» **What you have to do**
Output every line of the data exactly as it appears.

» **Collected data**
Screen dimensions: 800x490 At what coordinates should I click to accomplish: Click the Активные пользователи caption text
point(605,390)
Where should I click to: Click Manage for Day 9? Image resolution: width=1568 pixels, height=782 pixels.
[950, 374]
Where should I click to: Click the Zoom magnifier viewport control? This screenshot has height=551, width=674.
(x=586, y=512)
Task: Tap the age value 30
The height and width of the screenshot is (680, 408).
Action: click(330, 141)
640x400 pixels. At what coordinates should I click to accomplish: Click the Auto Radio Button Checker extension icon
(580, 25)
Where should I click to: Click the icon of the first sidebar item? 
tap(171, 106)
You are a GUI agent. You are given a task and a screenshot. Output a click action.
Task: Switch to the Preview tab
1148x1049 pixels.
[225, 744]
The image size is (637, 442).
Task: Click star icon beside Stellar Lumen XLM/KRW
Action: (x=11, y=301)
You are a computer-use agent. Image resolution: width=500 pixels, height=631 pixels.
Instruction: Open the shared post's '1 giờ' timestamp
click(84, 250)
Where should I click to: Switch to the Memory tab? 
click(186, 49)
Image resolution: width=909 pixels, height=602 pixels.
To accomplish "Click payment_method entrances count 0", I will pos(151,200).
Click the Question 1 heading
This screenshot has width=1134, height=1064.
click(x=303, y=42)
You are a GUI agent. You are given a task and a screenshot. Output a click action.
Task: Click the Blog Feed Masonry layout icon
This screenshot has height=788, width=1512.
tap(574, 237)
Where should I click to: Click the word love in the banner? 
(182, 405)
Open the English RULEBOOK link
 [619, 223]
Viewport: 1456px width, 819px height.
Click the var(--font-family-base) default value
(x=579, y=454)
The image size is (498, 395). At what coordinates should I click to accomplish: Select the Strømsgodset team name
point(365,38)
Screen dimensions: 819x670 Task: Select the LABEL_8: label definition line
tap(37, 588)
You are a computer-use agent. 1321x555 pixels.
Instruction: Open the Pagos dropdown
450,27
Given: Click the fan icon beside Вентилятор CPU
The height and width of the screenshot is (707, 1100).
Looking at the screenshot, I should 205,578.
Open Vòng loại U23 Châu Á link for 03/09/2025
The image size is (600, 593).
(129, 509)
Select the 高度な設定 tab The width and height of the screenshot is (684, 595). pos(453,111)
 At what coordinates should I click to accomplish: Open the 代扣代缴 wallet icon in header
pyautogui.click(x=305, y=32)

» **Finished task**
Screen dimensions: 800x490 At what coordinates should I click to accomplish: Click the Активные пользователи caption text
point(605,390)
Where should I click to: Click Manage for Day 9? Image resolution: width=1568 pixels, height=782 pixels.
[950, 374]
Where should I click to: Click the Zoom magnifier viewport control? This screenshot has height=551, width=674.
(x=586, y=512)
Task: Tap the age value 30
The height and width of the screenshot is (680, 408).
Action: click(330, 141)
640x400 pixels. At what coordinates should I click to accomplish: Click the Auto Radio Button Checker extension icon
(580, 25)
Where should I click to: Click the icon of the first sidebar item? 
tap(171, 106)
You are a GUI agent. You are given a task and a screenshot. Output a click action.
Task: Switch to the Preview tab
1148x1049 pixels.
[225, 744]
The image size is (637, 442).
Task: Click star icon beside Stellar Lumen XLM/KRW
Action: (x=11, y=301)
You are a computer-use agent. Image resolution: width=500 pixels, height=631 pixels.
Instruction: Open the shared post's '1 giờ' timestamp
click(84, 250)
Where should I click to: Switch to the Memory tab? 
click(186, 49)
Image resolution: width=909 pixels, height=602 pixels.
To accomplish "Click payment_method entrances count 0", I will pos(151,200).
Click the Question 1 heading
This screenshot has width=1134, height=1064.
click(x=303, y=42)
You are a GUI agent. You are given a task and a screenshot. Output a click action.
Task: Click the Blog Feed Masonry layout icon
This screenshot has height=788, width=1512.
tap(574, 237)
Where should I click to: Click the word love in the banner? 
(182, 405)
Open the English RULEBOOK link
 [619, 223]
Viewport: 1456px width, 819px height.
Click the var(--font-family-base) default value
(x=579, y=454)
The image size is (498, 395). At what coordinates should I click to accomplish: Select the Strømsgodset team name
point(365,38)
Screen dimensions: 819x670 Task: Select the LABEL_8: label definition line
tap(37, 588)
You are a computer-use agent. 1321x555 pixels.
Instruction: Open the Pagos dropdown
450,27
Given: Click the fan icon beside Вентилятор CPU
The height and width of the screenshot is (707, 1100).
Looking at the screenshot, I should 205,578.
Open Vòng loại U23 Châu Á link for 03/09/2025
The image size is (600, 593).
(129, 509)
Select the 高度な設定 tab The width and height of the screenshot is (684, 595). pos(453,111)
 At what coordinates should I click to accomplish: Open the 代扣代缴 wallet icon in header
pyautogui.click(x=305, y=32)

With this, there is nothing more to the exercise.